I didn’t know that it was a bus, or what the word “Greyhound” signified at the time. But there, where the tower-studded plain met the slope of rubble from Realm 348, a slice of road from an unknown Logic dimension had pressed against the fabric of Chaos Space. The void bats, drawn like moths to this fissure, feasted upon a trickle of alien laws of physics. They were usually deft at dodging the machines that shot along that otherworldly highway.

Not this time. As I spied through my optiscope from high up the mound of debris, a large block of metal with markings in an alien script plowed onto the road, surprising one of the two-dimensional bats and smashing it into goo across the machine’s face.

The whole issue promises to be fantastic. From the publisher:

Issue #5, the Spring 2024 edition of the horror and fantasy magazine, features incredible artwork by Reggie Thomas, Ruben Aldenhoven, Amuri Morris, Nick Stevens and more. Fifty pages of top quality fiction exploring the Hammer horror vibe of an all girls' school, a dimension hopping researcher studying bats and a ghost haunting phone apps. Stories by the likes of Scare in a Box, Fiona Scott Stevenson and Jonathan Balog bring the human imagination to life and explore the darker side of our souls.

Do I need to say more? Check it out now.

Monday, February 26, 2024

CoastCon & Nerdi Gras

It's going to be a busy month, with not just one but two conventions in the next few weeks! First off, I'll be returning to Biloxi's CoastCon from March 1-3, followed by Nerdi Gras in Duluth, Georgia from March 15-17. Click below for details:

It seems like it's been hardly any time since ChattaCon back in January.
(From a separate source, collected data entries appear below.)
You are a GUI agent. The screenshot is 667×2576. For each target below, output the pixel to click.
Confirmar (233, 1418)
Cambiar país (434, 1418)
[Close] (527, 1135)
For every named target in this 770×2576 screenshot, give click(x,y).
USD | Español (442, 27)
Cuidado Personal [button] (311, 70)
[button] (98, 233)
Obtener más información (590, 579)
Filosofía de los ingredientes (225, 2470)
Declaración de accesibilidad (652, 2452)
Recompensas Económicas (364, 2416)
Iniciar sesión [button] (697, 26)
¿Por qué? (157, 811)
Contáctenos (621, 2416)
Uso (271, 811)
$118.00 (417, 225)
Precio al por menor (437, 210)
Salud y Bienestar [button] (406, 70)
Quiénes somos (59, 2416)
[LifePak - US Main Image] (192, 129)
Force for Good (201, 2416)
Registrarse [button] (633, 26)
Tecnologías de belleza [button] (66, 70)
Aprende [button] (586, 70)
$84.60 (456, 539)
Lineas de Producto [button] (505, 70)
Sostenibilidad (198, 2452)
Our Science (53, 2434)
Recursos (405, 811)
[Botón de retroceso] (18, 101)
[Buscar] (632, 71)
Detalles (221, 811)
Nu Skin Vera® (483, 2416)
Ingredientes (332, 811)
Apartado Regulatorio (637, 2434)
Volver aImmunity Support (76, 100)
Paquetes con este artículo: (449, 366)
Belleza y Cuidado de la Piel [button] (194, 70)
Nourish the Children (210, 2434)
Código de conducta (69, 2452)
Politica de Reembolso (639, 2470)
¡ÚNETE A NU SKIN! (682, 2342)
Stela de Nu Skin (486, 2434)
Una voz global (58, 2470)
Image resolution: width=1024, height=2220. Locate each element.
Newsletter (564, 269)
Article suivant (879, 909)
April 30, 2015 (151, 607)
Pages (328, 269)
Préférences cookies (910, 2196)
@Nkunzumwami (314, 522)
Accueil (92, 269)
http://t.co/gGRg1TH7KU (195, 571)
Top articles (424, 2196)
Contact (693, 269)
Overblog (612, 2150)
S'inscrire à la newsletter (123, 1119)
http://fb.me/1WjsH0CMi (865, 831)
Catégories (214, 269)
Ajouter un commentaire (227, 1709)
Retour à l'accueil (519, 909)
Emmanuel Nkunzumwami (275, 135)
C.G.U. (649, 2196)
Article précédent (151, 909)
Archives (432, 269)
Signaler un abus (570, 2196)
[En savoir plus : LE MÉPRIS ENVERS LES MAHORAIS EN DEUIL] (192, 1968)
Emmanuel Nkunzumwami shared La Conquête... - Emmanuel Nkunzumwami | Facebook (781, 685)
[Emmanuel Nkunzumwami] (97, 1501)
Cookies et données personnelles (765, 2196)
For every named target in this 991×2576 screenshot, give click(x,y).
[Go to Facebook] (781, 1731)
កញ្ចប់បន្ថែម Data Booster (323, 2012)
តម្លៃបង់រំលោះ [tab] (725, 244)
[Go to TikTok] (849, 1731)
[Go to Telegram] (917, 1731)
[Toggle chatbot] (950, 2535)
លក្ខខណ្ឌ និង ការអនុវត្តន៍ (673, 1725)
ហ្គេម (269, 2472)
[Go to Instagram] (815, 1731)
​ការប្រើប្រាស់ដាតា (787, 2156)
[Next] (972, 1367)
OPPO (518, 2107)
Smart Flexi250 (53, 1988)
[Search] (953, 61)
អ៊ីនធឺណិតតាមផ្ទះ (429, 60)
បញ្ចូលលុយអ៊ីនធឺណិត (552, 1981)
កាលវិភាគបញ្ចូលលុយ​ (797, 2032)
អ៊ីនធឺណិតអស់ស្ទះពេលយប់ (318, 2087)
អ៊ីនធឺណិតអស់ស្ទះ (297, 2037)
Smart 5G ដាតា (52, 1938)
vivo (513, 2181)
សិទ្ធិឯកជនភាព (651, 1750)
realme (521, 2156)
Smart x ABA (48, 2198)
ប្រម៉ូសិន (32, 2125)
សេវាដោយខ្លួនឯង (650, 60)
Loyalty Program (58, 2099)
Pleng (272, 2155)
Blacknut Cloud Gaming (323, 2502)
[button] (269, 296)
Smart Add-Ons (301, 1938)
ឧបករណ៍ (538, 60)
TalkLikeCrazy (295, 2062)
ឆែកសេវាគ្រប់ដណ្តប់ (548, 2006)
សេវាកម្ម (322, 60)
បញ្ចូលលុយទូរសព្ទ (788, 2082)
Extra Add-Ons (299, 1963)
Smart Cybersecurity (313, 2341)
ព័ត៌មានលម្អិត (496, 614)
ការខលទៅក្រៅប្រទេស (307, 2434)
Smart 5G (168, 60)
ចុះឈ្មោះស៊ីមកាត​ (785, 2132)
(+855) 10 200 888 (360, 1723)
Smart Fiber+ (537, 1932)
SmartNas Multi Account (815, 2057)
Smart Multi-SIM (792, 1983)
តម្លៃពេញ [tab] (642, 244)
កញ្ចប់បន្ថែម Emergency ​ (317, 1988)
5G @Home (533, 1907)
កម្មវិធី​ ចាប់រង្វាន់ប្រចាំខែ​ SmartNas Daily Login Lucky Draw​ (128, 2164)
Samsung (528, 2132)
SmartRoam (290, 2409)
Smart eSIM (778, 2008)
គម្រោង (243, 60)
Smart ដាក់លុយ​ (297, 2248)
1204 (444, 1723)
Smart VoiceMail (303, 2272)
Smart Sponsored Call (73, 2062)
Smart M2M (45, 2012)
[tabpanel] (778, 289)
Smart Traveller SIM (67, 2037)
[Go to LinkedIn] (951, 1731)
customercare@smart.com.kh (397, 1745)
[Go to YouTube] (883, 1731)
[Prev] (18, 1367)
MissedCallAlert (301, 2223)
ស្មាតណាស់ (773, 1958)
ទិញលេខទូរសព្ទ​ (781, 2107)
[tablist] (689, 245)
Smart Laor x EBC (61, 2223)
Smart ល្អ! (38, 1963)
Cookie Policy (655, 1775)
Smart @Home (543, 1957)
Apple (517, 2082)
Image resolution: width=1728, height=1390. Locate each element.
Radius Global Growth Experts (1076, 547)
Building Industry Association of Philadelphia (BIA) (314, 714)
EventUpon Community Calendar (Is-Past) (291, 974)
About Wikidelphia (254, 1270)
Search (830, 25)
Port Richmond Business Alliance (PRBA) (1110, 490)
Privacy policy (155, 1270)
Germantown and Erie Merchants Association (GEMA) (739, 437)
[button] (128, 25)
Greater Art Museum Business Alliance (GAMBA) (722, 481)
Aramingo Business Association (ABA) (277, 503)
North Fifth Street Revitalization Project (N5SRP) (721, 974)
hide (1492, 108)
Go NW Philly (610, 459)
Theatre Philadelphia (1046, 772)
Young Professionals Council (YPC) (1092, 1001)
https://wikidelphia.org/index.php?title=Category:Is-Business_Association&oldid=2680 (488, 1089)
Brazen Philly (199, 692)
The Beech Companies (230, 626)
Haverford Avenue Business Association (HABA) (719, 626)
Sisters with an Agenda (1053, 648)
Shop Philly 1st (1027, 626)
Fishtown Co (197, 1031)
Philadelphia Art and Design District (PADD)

Here's a shout-out to everyone I shared Author's Alley with back in Chattanooga: Be sure to check out their books!

Alexander Nader - author of Beasts of Burdin
Bob McGough - author of The Jubal County Saga
Ben Meeks - author of The Keeper Chronicles
Devon Eriksen - author of Theft of Fire
George Weinstein - author of Hardscrabble Road
John G. Hartness - author of The Black Knight Chronicles
Kenneth Meade - author of Something Wicked
Kim Conrey - author of Ares Ascending

Every time I go to a convention, I always end up adding a whole new bookshelf to my reading list. But hey, you can never have too many books, so be sure to head to your nearest SF convention with a wad of cash in hand! (hint hint)

Wednesday, January 10, 2024

ChattaCon 49


It's a brand new year, and it's convention time again! In just a few days (that's Jan 12-14) I'll be in downtown Chattanooga, Tennessee for ChattaCon 49, the latest installment in the South's longest-running gathering of science fiction fans (outpacing Dragon*Con by a decade, no less). The fun begins at 4:00pm Friday and keeps on going through Sunday afternoon. If you're anywhere in the area, come and join the party!

Next up on the schedule: a return to Coast Con in Biloxi, with even more shows in the following year. Oh, and a new story or two lurking on the horizon.